[thechat] House of Lords (was: US Elections)

Freda Lockert freda.lockert at btinternet.com
Fri Nov 8 00:27:15 CST 2002


>>  So it seems in a way they're similar to the US's Supreme Court? Can
>>  they really prevent legislation from going through?

Only for a limited period, the government can force legislation
through if it decides to. A bill that's been rejected in the Lords in
one session can be reintroduced in the next, and the Lords can't
reject it again. The Lords can't prevent the annual Budget bill from
going through at all, they can only try to persuade the lower house
to amend it. If the government chooses to represent the bill again,
they probably have to lose something else from the agenda for the
following session, because of time constraints, their choice.
>
>They are more like (again, correct me if I'm wrong), the US senate.
Only in that they're the upper house, the US senate is elected.
>
>I understand some of the positions are now
>filled by elections,

Unfortunately, no, most of the peers have been replaced by the
current government's cronies. Some of them actually talk sense,
through real experience, there always were a few of those.

Given instruction 1: In the listing, starting at the line containing "Open the Catalog menu item" and ending at the line containing "Screen dimensions: 1366x896", swap "Catalog" for "Inventory" and reproduce only those lines, with everything else unchanged.
The listing is separate material and has no connection to the House of Lords post.

Record extracts:
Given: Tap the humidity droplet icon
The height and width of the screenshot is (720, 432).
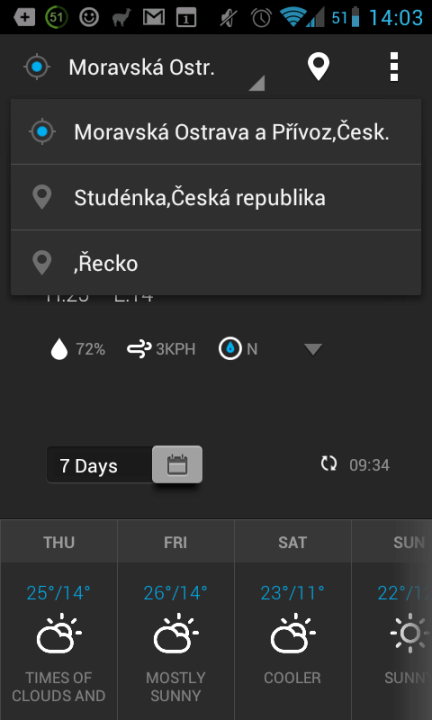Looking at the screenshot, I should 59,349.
---
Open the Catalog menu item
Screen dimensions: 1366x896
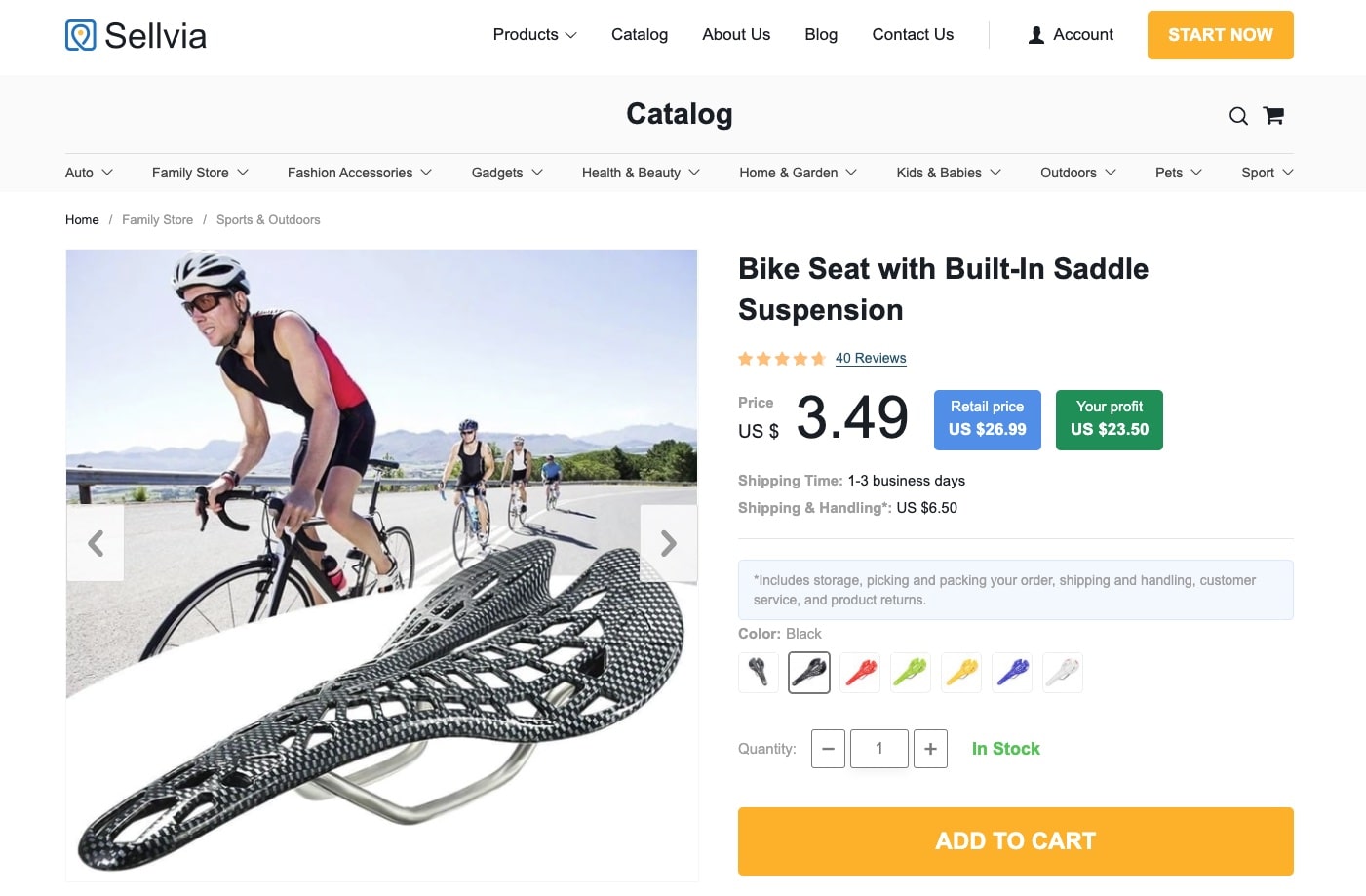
---
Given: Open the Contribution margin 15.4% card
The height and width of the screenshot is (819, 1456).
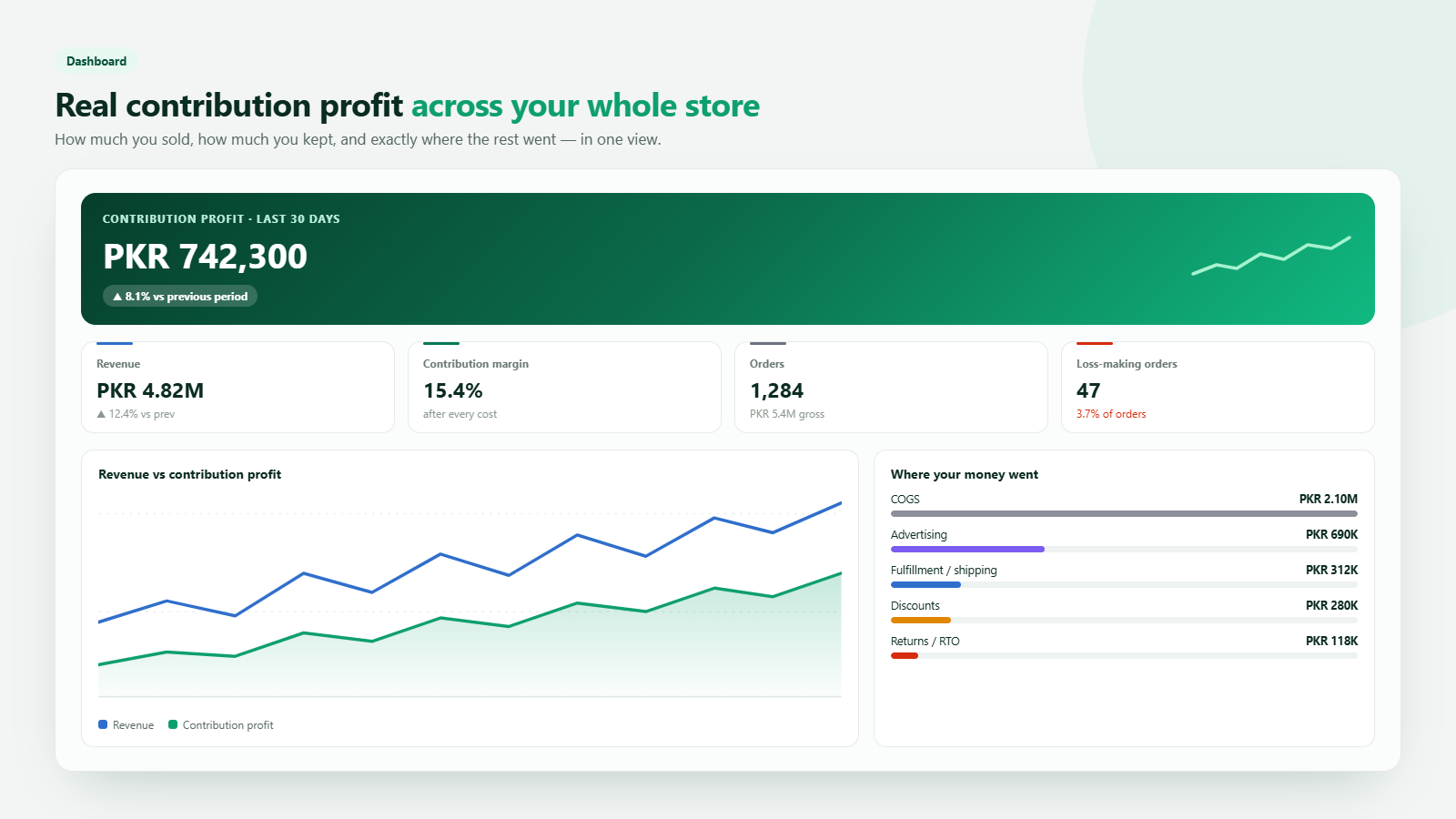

Given instruction 2: Transcribe the House of Lords post in full, character for character, keeping every line and quote marker.

Task response 1:
Open the Inventory menu item
Screen dimensions: 1366x896

Task response 2:
[thechat] House of Lords (was: US Elections)

Freda Lockert freda.lockert at btinternet.com
Fri Nov 8 00:27:15 CST 2002


>>  So it seems in a way they're similar to the US's Supreme Court? Can
>>  they really prevent legislation from going through?

Only for a limited period, the government can force legislation
through if it decides to. A bill that's been rejected in the Lords in
one session can be reintroduced in the next, and the Lords can't
reject it again. The Lords can't prevent the annual Budget bill from
going through at all, they can only try to persuade the lower house
to amend it. If the government chooses to represent the bill again,
they probably have to lose something else from the agenda for the
following session, because of time constraints, their choice.
>
>They are more like (again, correct me if I'm wrong), the US senate.
Only in that they're the upper house, the US senate is elected.
>
>I understand some of the positions are now
>filled by elections,

Unfortunately, no, most of the peers have been replaced by the
current government's cronies. Some of them actually talk sense,
through real experience, there always were a few of those.